Zahlungssystem Wero
✦ KI-Zusammenfassung
In der Sitzung des Rates am 18. Juni 2026 stellte die Fraktion Die Grünen Fragen zur künftigen Nutzung von Zahlungssystemen durch die Stadtverwaltung Bochum. Im Fokus stand dabei die Einführung des europäischen Bezahldienstes Wero für städtische Transaktionen.
Die Verwaltung erklärte in einer Antwort des Amtes für Finanzsteuerung, dass die Abwicklung von Wero über die Plattform ePayBL erfolgt. Für die technische Umsetzung sind primär das Ministerium für Finanzen NRW sowie die zentralen IT-Dienstleister des Landes verantwortlich. Da die aktuelle Bezahlplattform derzeit nicht um weitere Zahlungsarten erweiterbar ist, wird eine neue Version benötigt. Diese wurde für das Jahr 2026 angekündigt, ist jedoch noch nicht verfügbar. Ein konkreter Zeitplan für die Einführung von Wero liegt aktuell nicht vor.

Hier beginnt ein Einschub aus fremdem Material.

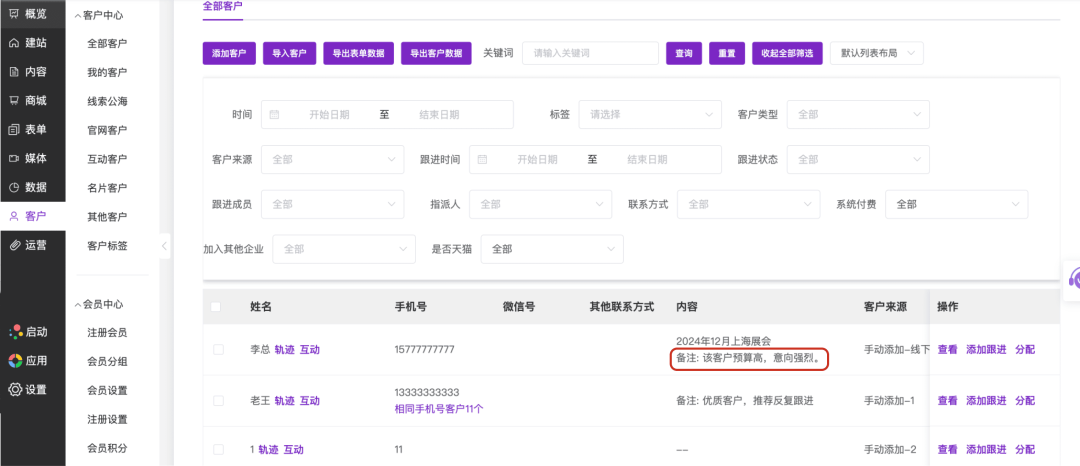Check the checkbox for customer 老王

click(218, 401)
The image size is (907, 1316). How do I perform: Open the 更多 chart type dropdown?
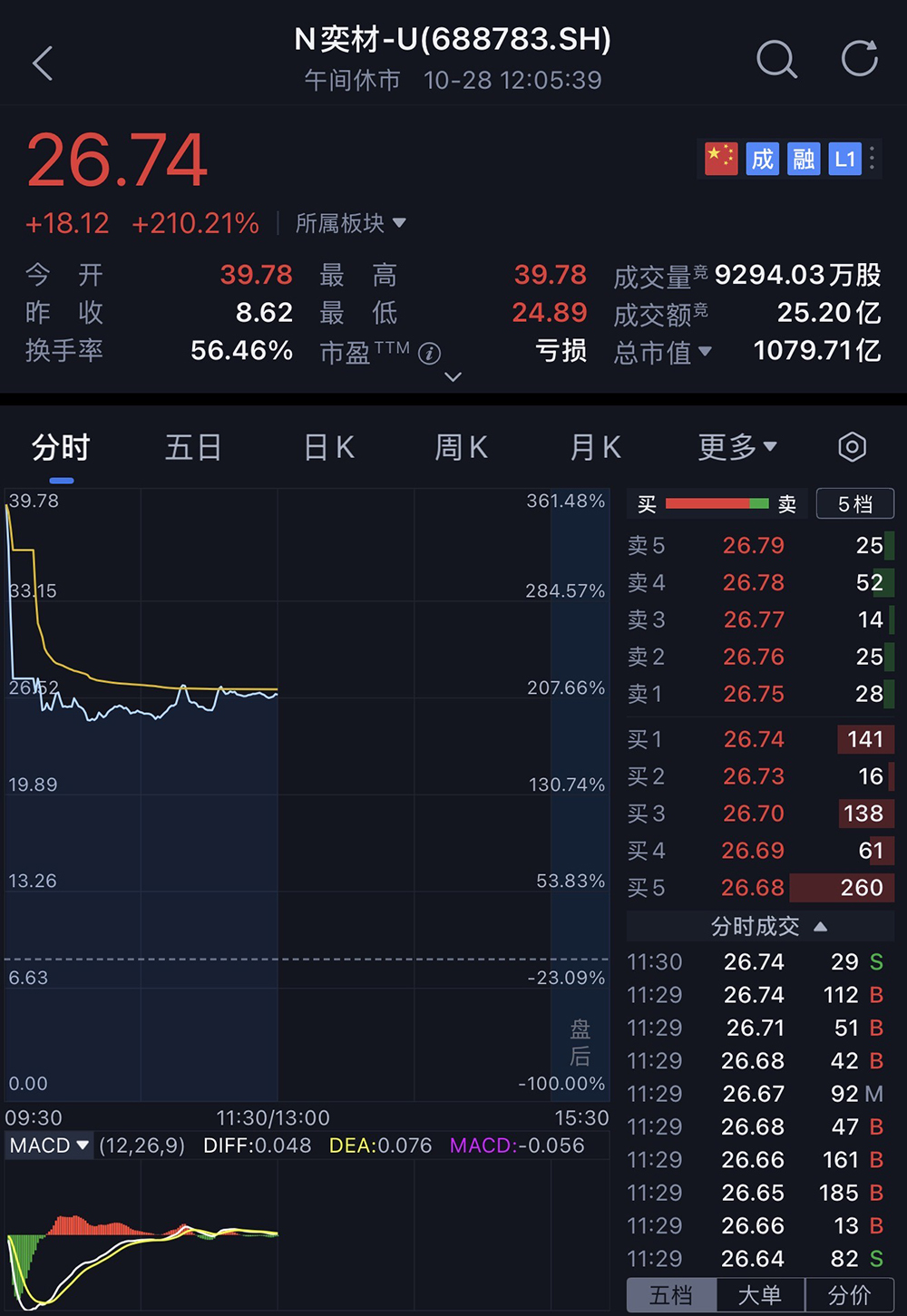coord(736,446)
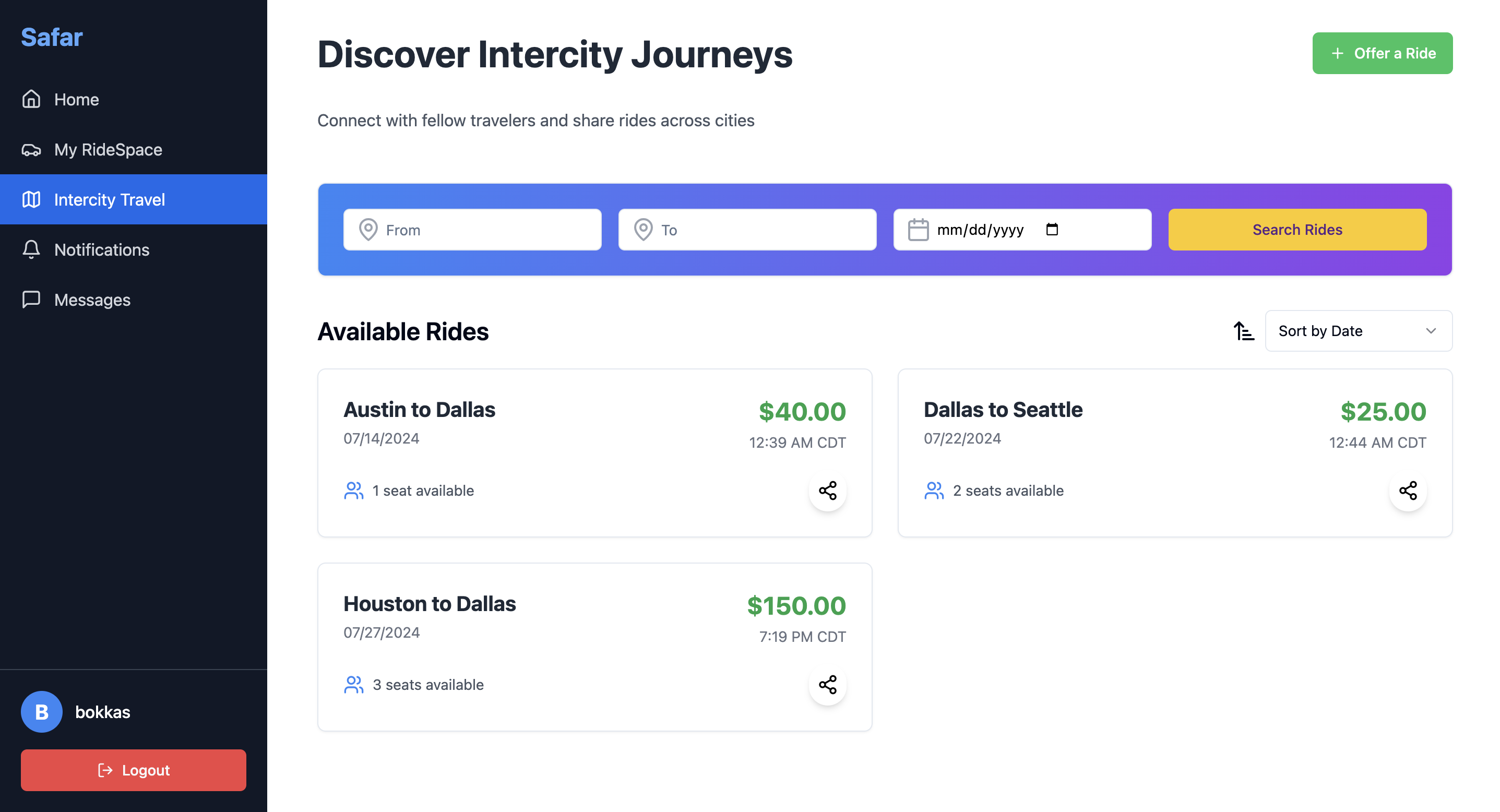Viewport: 1500px width, 812px height.
Task: Share the Houston to Dallas ride
Action: click(827, 685)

Hinsichtlich der Nutzung von PayPal teilte die Verwaltung mit, dass derzeit keine Pläne bestehen, dieses Zahlungsmittel einzuschränken oder die Abhängigkeit von US-Anbietern zu verringern. Die Stadt möchte den Bürgerinnen und Bürgern weiterhin verschiedene gängige Zahlungsmöglichkeiten zur Verfügung stellen. Die Entscheidung über das gewählte Zahlungsmittel obliegt dabei den jeweiligen Kundinnen und Kunden.